> **TASK STATEMENT**
The line holding "Hivatalos BUBOR fixingek (653, 2286)" and all lines that follow it to the end of the data: return these exactly, and nothing more.

---+---

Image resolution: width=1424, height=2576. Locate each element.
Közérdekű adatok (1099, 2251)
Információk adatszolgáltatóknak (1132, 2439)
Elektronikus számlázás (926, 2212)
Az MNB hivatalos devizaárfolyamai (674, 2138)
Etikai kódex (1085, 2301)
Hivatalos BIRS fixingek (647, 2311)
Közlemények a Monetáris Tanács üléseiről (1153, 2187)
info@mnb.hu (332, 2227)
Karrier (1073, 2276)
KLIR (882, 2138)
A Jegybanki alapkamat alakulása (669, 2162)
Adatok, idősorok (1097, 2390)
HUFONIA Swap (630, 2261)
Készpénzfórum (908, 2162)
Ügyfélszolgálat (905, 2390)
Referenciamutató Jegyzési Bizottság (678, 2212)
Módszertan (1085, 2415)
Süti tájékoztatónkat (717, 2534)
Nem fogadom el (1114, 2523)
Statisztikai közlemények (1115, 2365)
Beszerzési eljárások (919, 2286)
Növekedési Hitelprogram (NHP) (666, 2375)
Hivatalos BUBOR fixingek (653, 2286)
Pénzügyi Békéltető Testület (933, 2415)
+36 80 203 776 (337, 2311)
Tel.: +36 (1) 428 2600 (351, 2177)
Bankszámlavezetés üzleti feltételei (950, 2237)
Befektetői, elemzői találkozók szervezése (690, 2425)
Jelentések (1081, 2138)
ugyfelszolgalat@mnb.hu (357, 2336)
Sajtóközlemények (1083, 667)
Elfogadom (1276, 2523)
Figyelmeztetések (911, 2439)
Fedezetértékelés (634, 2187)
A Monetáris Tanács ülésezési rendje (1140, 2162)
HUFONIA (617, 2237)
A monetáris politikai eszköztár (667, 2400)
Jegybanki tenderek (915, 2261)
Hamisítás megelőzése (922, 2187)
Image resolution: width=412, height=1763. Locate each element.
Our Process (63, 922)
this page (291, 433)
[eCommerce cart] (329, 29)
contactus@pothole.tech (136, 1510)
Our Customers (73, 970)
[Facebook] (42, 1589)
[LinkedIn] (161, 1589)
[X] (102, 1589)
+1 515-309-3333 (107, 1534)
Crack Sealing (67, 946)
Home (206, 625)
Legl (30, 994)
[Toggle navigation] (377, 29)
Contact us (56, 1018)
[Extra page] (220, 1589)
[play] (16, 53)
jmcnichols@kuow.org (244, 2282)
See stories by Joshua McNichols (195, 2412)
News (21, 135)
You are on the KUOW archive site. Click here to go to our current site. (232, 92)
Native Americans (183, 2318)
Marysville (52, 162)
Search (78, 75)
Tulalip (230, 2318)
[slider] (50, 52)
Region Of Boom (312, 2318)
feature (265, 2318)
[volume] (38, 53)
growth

---+---

> **SOLUTION TO THE PROBLEM**
Hivatalos BUBOR fixingek (653, 2286)
Pénzügyi Békéltető Testület (933, 2415)
+36 80 203 776 (337, 2311)
Tel.: +36 (1) 428 2600 (351, 2177)
Bankszámlavezetés üzleti feltételei (950, 2237)
Befektetői, elemzői találkozók szervezése (690, 2425)
Jelentések (1081, 2138)
ugyfelszolgalat@mnb.hu (357, 2336)
Sajtóközlemények (1083, 667)
Elfogadom (1276, 2523)
Figyelmeztetések (911, 2439)
Fedezetértékelés (634, 2187)
A Monetáris Tanács ülésezési rendje (1140, 2162)
HUFONIA (617, 2237)
A monetáris politikai eszköztár (667, 2400)
Jegybanki tenderek (915, 2261)
Hamisítás megelőzése (922, 2187)
Image resolution: width=412, height=1763. Locate each element.
Our Process (63, 922)
this page (291, 433)
[eCommerce cart] (329, 29)
contactus@pothole.tech (136, 1510)
Our Customers (73, 970)
[Facebook] (42, 1589)
[LinkedIn] (161, 1589)
[X] (102, 1589)
+1 515-309-3333 (107, 1534)
Crack Sealing (67, 946)
Home (206, 625)
Legl (30, 994)
[Toggle navigation] (377, 29)
Contact us (56, 1018)
[Extra page] (220, 1589)
[play] (16, 53)
jmcnichols@kuow.org (244, 2282)
See stories by Joshua McNichols (195, 2412)
News (21, 135)
You are on the KUOW archive site. Click here to go to our current site. (232, 92)
Native Americans (183, 2318)
Marysville (52, 162)
Search (78, 75)
Tulalip (230, 2318)
[slider] (50, 52)
Region Of Boom (312, 2318)
feature (265, 2318)
[volume] (38, 53)
growth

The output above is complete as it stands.